A telling example of Plyta’s ability to have her films openly discuss with those of her contemporaries can be found in I Am a Man and… I Will Do as I Please! (1960).  In it, she tells the story of Nineta (Voula Harilaou), a woman constantly dealing with the unwanted advances of her male employers. Desperate, she and her friends come up with a bold plan: Nineta will disguise herself as a man to eventually secure a job. As they map out their plan, Nineta sings a line from the hit song “I Am a Man and I Will Do as I Please,” a popular anthem from Sakellarios’ film, The Hurdy-Gurdy (Laterna, Ftohia kai Filotimo, 1955). By directly referencing one of the most beloved films of the era, Plyta ties her narrative to the cultural zeitgeist, and reclaims the phrase for a woman forced to perform masculinity just to survive. Though Plyta herself never had to pretend to be a man in the industry, the scene reveals how far a woman might have to go to earn a living and how deeply the director understood the challenge of working in an industry that wasn’t made for her.

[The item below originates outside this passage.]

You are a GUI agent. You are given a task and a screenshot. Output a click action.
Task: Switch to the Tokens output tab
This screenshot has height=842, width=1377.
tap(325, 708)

A few years later, in The Uphill (1964), Plyta revisits the issue of women navigating the male-dominated job market. But what makes The Uphill particularly intriguing is its origin. As we recently managed to acquire the first editions of Plyta’s two novels, we realized that The Uphill is actually an adaptation of Plyta’s own novel, Bound Wings (Demena Ftera), published in 1944 and dedicated, as the first page indicates, “to the girl that works”. Both in the novel and the film, Plyta explores the range of choices young women face as they leave school and step into adulthood, in a post-war Greek society when the workforce was gradually becoming more accessible to women in cities. The protagonist, portrayed in the film by the well-known Xenia Kalogeropoulou, remains firm on her decision to build a career, seeking financial independence and stability. Around her, friends imagine different futures: falling in love, marrying for money, having children or remaining child-free. Plyta doesn’t rank these paths; instead, she lays them out like cards on a table, presenting each one as a valid expression of desire, survival, or hope. And she does so with care, casting Kalogeropoulou, a major star of her time, as a woman chasing her own future. Through her, Plyta draws mass audiences in with a familiar face, only to offer them something unexpected. Reshaping the expectations stardom brought along was a method she returned to often throughout her career, as she got to work with some of the most popular and recognizable actresses and actors in the 1950s and 1960s. 

All the above paints the picture of a revolutionary, self-taught filmmaker, an individual who had an acute awareness of the film business. Lately, I’ve been thinking about the notion of desired paths—those trajectories carved by precedent and iteration. How many women behind the camera would it take for a country to create such a path? One where female stories are not the exception, but the norm; where the names of women filmmakers are not to be found in footnotes, but in book titles? I definitely don’t know the number, but I do know that the name of Maria Plyta is among them. She stands beside the likes of Ida Lupino in the United States, Muriel Box in the United Kingdom, Kinuyo Tanaka in Japan, Aziza Amir in Egypt; pioneering women who carved their own desired paths in male-dominated industries. Now, it falls to us to revise the film canon, celebrate their names and keep those paths wide open for those who will follow.